-- Begin Source document --
Two months prior to my retirement, I decided I’d try my hand in direct sales. Sales of any kind was completely foreign to me. I found a brand new company with what I thought was a good mission and decided to hop on. I thought it would give me something to do to after retirement that would compensate for working full time all of those years.
While I was still working at my nursing job, I was able to quickly develop a team of women who also loved the mission of the company.
Little did I know that to be successful in direct sales, there was a lot, and I mean a lot of work involved, and while I was still nursing, work hard I did. I’d do home parties in my evenings and on my weekends, set up as a vendor at markets, and coach my team with any spare time I had left (being a Home Care Nurse for the last 4 years of my career meant mostly day shifts with only an occasional evenings or weekend run).
I rationalized all of this extra work as evidence that I was getting my ducks in a row.
I thought that after all of those years nursing, I could walk away cold turkey and never look back. After all, I’d have my direct sales business to carry me through – what else could I possibly need?
-- End Source document --
> Do this
Copy the retirement and direct sales text word for word, starting at "Two months prior" and going up to and including "or weekend run).".
-- Begin Recorded information --
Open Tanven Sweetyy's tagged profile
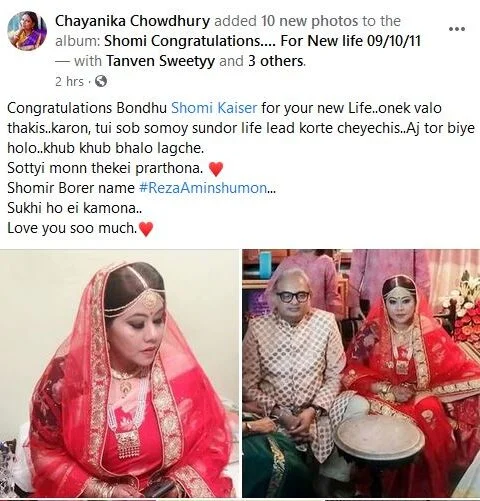The image size is (480, 501). coord(160,61)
-- End Recorded information --
> Correct result
Two months prior to my retirement, I decided I’d try my hand in direct sales. Sales of any kind was completely foreign to me. I found a brand new company with what I thought was a good mission and decided to hop on. I thought it would give me something to do to after retirement that would compensate for working full time all of those years.
While I was still working at my nursing job, I was able to quickly develop a team of women who also loved the mission of the company.
Little did I know that to be successful in direct sales, there was a lot, and I mean a lot of work involved, and while I was still nursing, work hard I did. I’d do home parties in my evenings and on my weekends, set up as a vendor at markets, and coach my team with any spare time I had left (being a Home Care Nurse for the last 4 years of my career meant mostly day shifts with only an occasional evenings or weekend run).